Would this extend to the entire country or just in NSW?


----------



## pinefamily (Apr 8, 2018)

As each state is its own little empire with these things, I imagine it's only NSW.


----------



## Nero Egernia (Apr 8, 2018)

Are they serious? Where does the government keep churning out these ideas from? Maybe Western Australia isn't so bad after all.

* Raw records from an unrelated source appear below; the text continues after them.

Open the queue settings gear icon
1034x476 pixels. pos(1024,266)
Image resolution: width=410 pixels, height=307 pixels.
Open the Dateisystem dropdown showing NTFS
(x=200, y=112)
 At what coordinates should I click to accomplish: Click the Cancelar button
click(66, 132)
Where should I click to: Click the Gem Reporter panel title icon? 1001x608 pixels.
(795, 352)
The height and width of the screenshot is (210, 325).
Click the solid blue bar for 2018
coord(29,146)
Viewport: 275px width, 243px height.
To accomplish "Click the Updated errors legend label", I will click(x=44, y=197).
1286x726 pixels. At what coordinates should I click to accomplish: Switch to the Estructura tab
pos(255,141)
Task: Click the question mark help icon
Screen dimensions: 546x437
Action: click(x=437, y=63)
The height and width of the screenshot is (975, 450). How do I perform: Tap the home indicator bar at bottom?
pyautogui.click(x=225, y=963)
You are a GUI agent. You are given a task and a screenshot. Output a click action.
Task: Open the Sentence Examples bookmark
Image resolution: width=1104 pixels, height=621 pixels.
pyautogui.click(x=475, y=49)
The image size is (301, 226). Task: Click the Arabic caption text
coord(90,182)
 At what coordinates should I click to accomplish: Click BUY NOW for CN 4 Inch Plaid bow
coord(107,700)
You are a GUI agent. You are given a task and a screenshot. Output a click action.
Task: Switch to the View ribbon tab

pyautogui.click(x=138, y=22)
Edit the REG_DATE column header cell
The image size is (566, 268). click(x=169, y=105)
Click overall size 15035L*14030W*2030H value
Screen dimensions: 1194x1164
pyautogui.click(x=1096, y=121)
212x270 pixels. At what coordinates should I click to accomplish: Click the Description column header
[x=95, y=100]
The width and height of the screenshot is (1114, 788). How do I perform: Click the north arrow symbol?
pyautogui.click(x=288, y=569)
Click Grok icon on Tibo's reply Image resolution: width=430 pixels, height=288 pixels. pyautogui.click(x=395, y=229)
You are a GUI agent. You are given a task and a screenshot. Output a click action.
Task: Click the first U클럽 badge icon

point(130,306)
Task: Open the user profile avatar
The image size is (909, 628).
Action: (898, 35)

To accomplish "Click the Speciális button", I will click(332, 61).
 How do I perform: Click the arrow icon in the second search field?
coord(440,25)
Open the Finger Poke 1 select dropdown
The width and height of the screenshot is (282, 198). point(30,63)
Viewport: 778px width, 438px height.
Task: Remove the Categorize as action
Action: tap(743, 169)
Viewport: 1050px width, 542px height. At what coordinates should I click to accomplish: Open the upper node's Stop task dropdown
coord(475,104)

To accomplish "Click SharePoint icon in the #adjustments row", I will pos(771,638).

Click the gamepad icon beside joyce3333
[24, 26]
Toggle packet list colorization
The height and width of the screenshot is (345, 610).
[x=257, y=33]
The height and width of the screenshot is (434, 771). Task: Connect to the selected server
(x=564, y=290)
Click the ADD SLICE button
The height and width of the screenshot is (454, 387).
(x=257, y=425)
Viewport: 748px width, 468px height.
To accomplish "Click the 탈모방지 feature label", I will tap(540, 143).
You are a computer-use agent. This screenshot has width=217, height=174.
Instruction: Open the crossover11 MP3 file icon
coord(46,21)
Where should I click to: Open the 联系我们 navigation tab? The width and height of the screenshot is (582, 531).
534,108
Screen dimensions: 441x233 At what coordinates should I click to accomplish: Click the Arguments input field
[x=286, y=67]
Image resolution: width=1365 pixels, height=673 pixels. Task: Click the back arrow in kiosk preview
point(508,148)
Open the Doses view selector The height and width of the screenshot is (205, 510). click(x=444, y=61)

I found this petition that may be of interest. I don't know if these things actually work or not, however.


----------



## Yellowtail (Apr 8, 2018)

The Sydney pet shop owners and one in particular have been lobbying for this. They buy C grade hatchlings off desperate sellers for peanuts, without any regard for pedigree or quarantine plan (they go on sale immediately) and sell them to novices for more than reputable breeders sell A grade animals plus load them up with a lot of useless overpriced stuff as well. They want to force "backyard breeders" out of the hobby or buy their hatchlings for less than peanuts. The situation with birds is worse but I have to admit there are bad breeders keeping macaws etc in very small aviaries and selling poorly hand raised chicks to novice buyers who don't know the problems.
I sold an albino darwin today to someone who had seen one of mine compared to a friends major pet shop purchase that looked very ordinary by comparison and it cost them more than my prices, I get this all the time.
I saw this coming and it's a major reason why I am moving to Qld but no doubt they will consider following NSW if they see money in it although the pet shop lobby is not the same in Qld.


----------



## Buggster (Apr 8, 2018)

What I find crazy about this is that their ‘minimum’ proposed standard is actually LOWER than the basic standard of care we are required to give reptiles under our NSW reptile license. Ridiculous.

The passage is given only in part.